## GOAL OF THE EXERCISE
Will you print the records below, starting with the line that contains "Click the gray Forward arrow icon" and going on through the line that contains "point(1162,33)", both included, with the pictures left out?

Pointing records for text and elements
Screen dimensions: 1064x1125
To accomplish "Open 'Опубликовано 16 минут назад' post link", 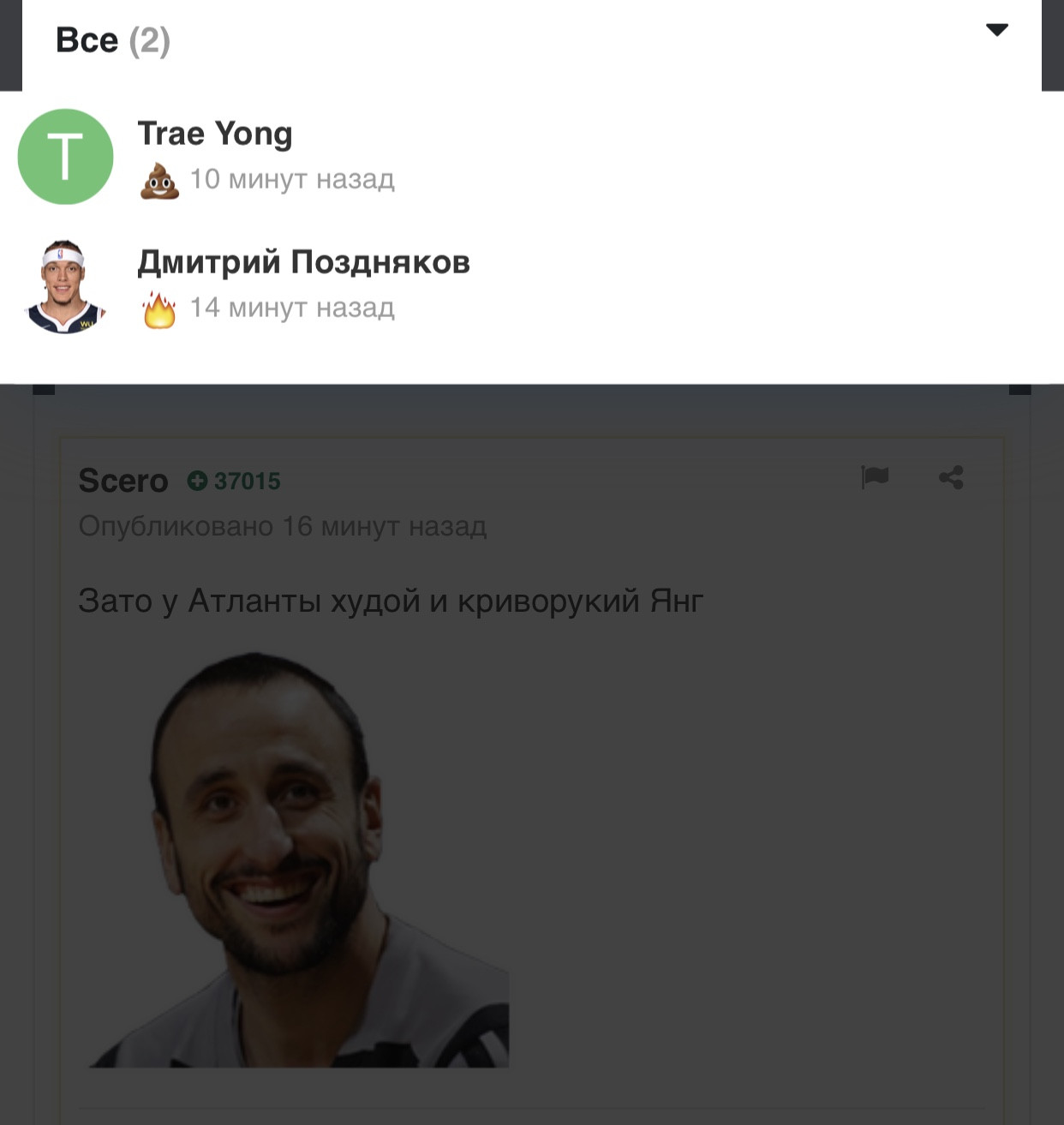I will 283,526.
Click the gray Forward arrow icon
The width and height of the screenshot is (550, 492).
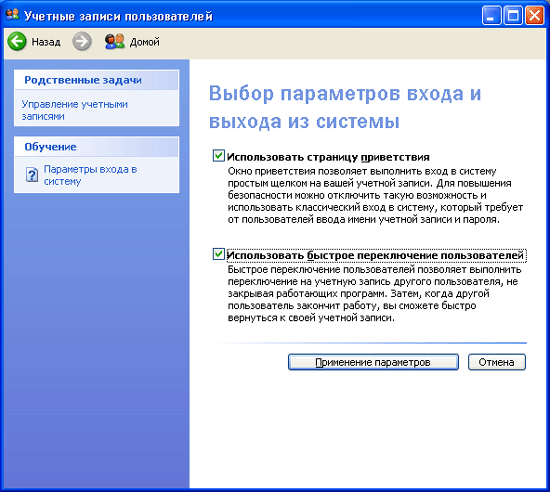tap(82, 41)
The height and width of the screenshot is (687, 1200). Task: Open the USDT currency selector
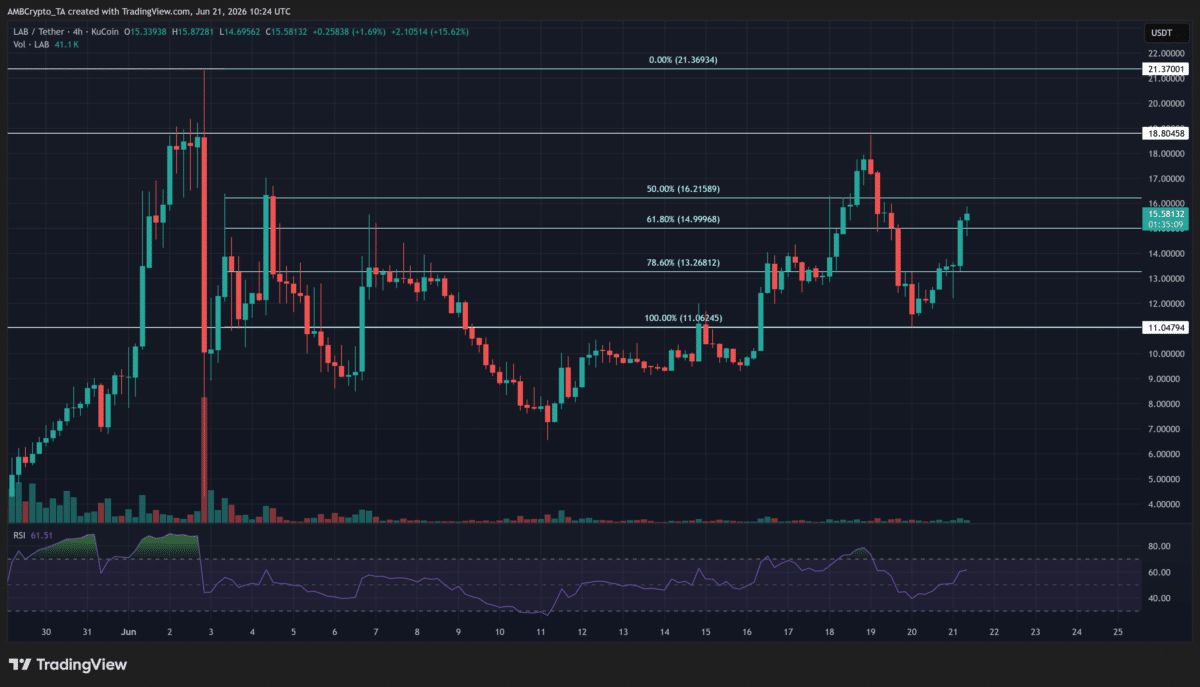point(1162,33)
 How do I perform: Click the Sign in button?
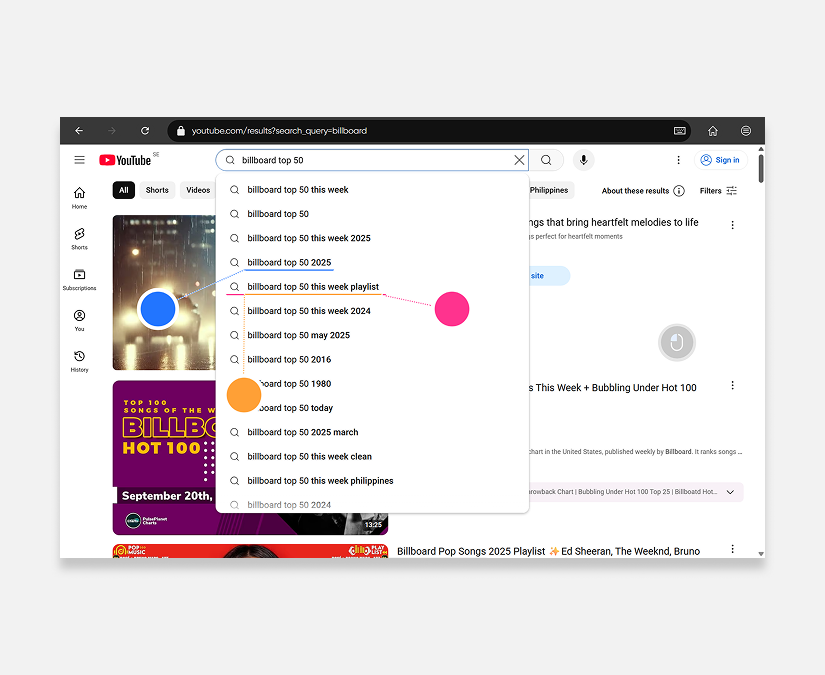pos(722,159)
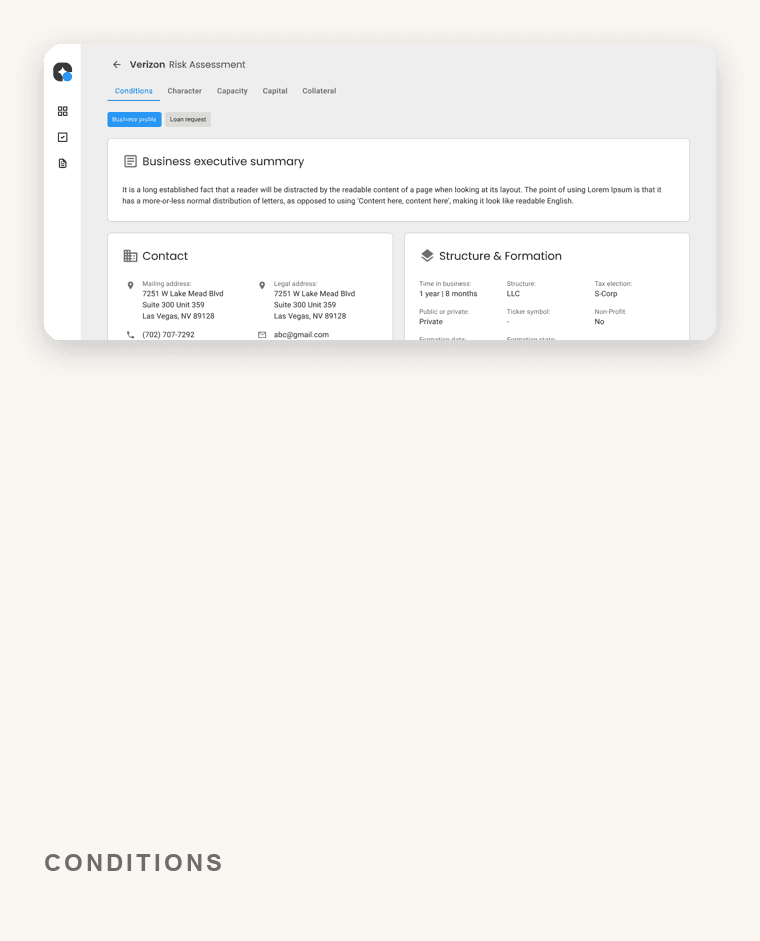
Task: Click the Business executive summary icon
Action: (130, 161)
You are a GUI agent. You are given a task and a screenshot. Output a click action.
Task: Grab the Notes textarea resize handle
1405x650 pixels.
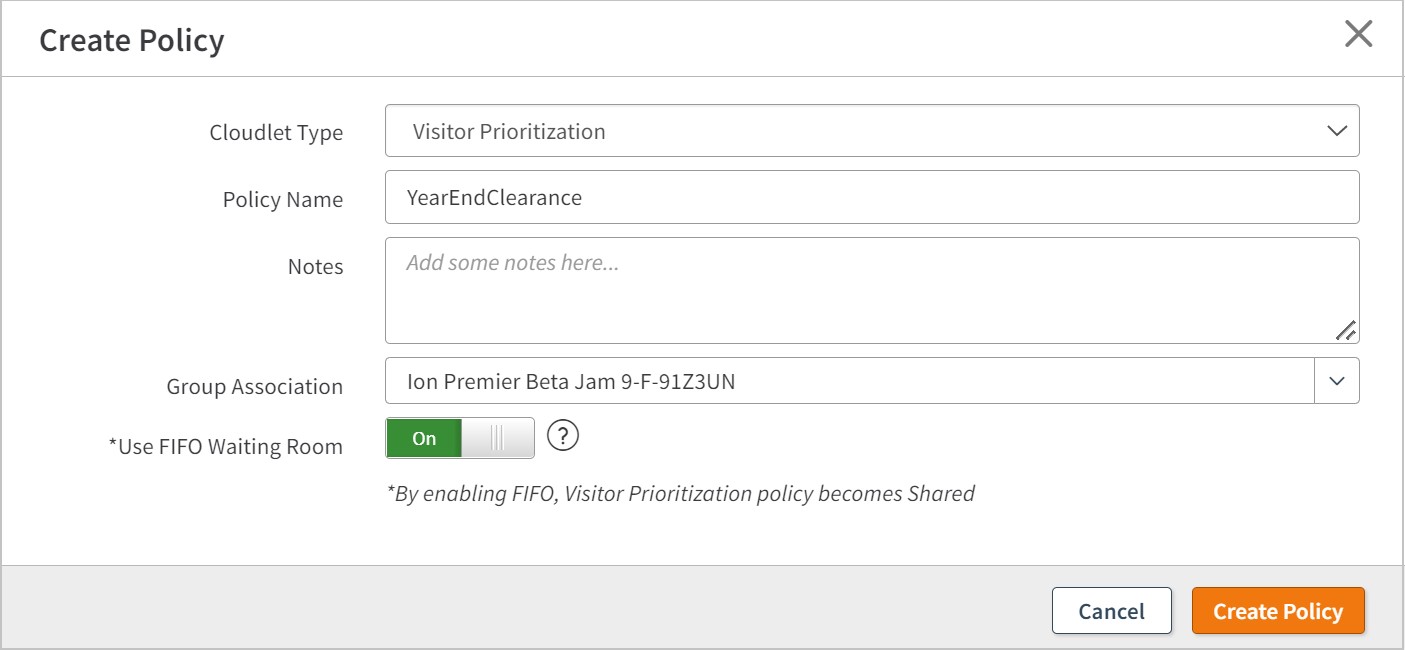1345,330
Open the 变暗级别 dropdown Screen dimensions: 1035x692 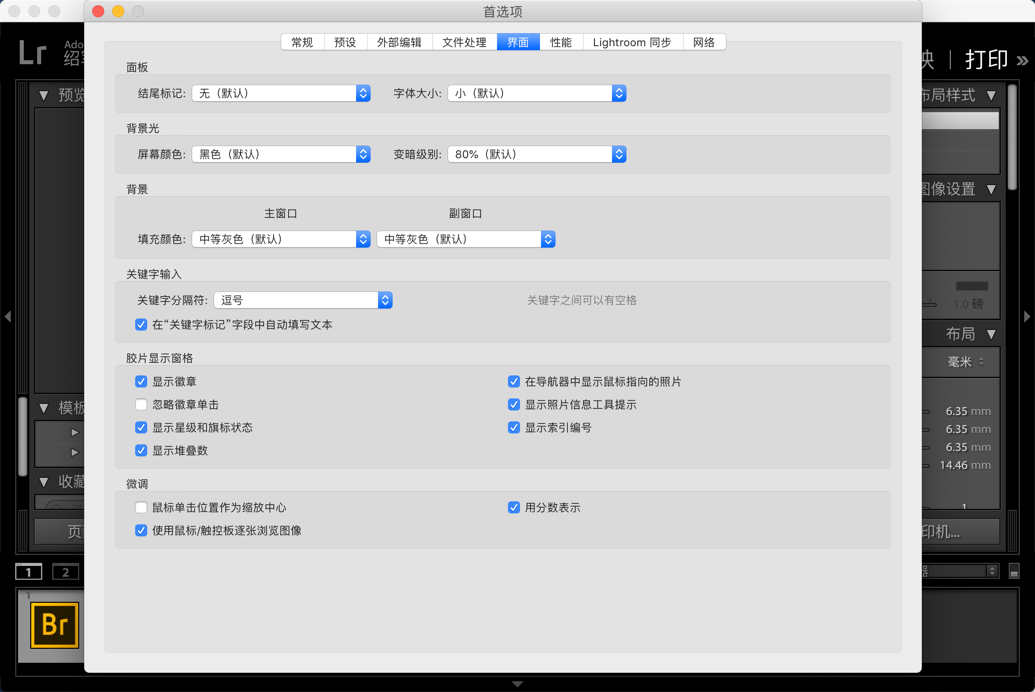click(537, 154)
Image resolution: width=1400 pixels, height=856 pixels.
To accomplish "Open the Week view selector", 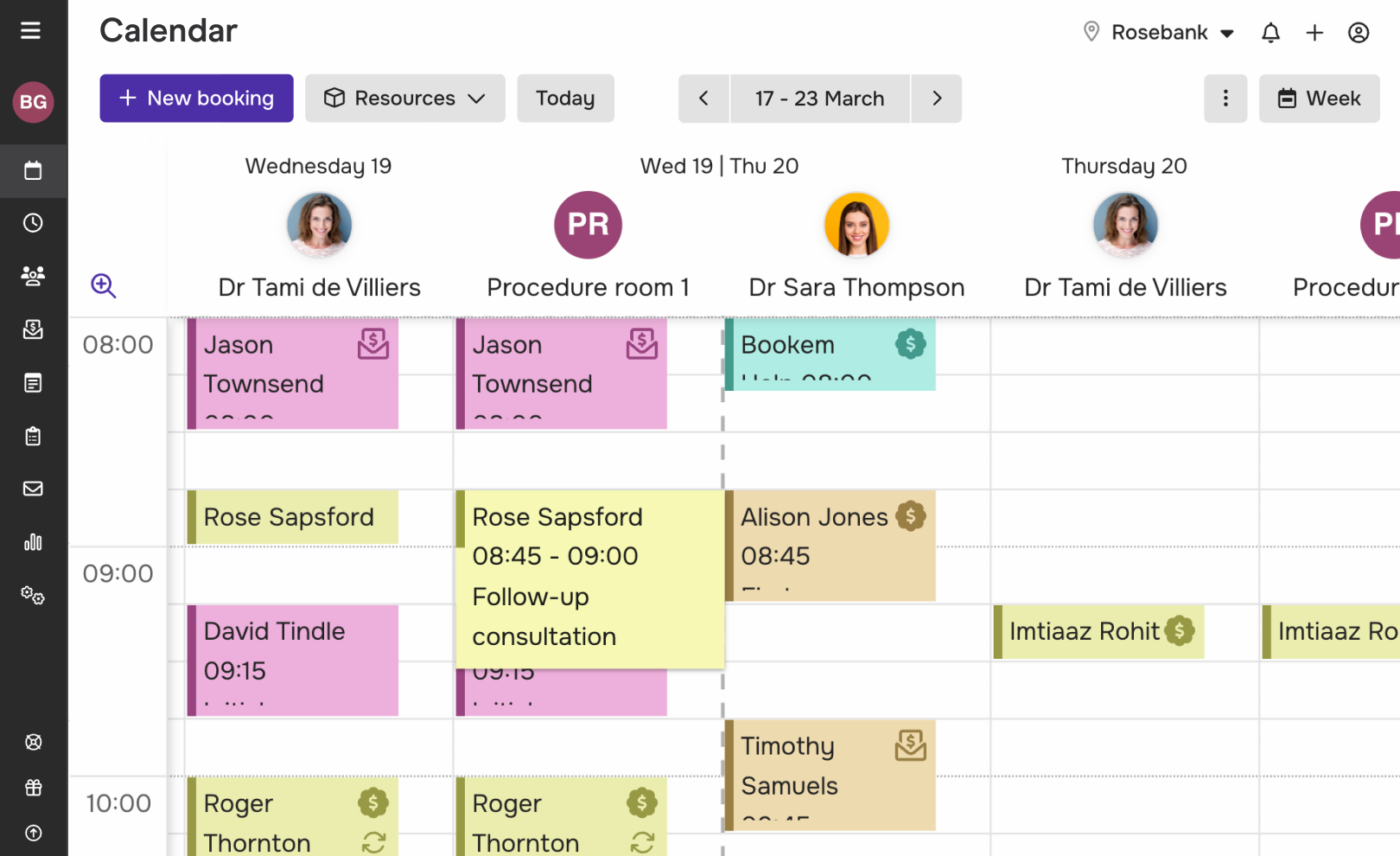I will tap(1319, 99).
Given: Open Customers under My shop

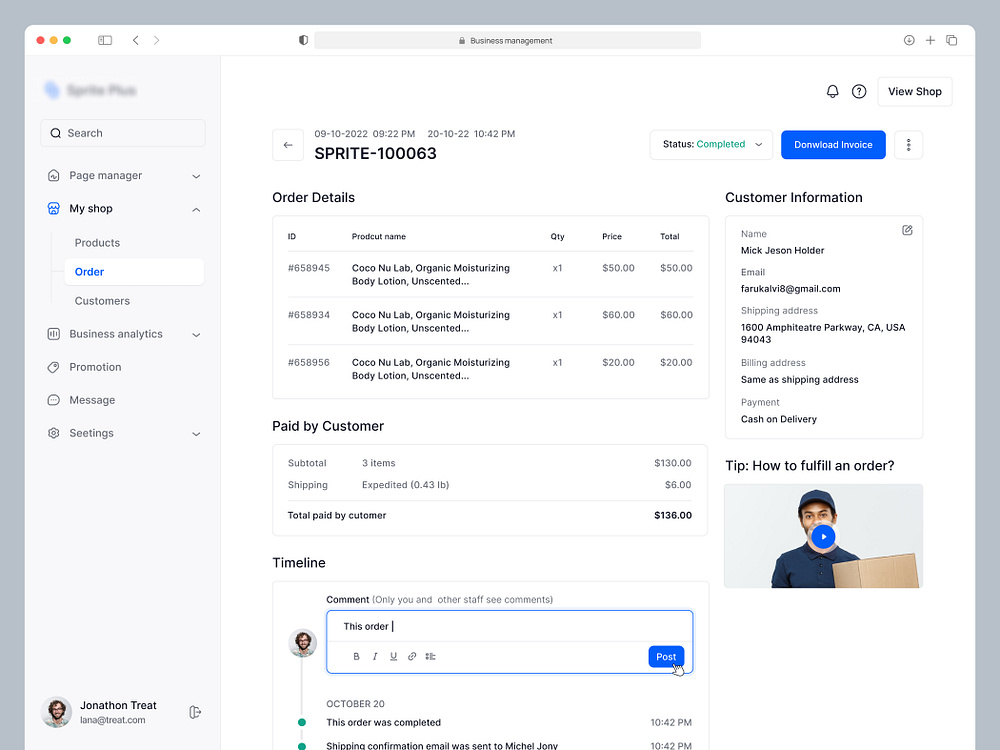Looking at the screenshot, I should [x=102, y=300].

## EXERCISE SOLUTION
Click the gray Forward arrow icon
The width and height of the screenshot is (550, 492).
tap(82, 41)
The height and width of the screenshot is (687, 1200). Task: Open the USDT currency selector
point(1162,33)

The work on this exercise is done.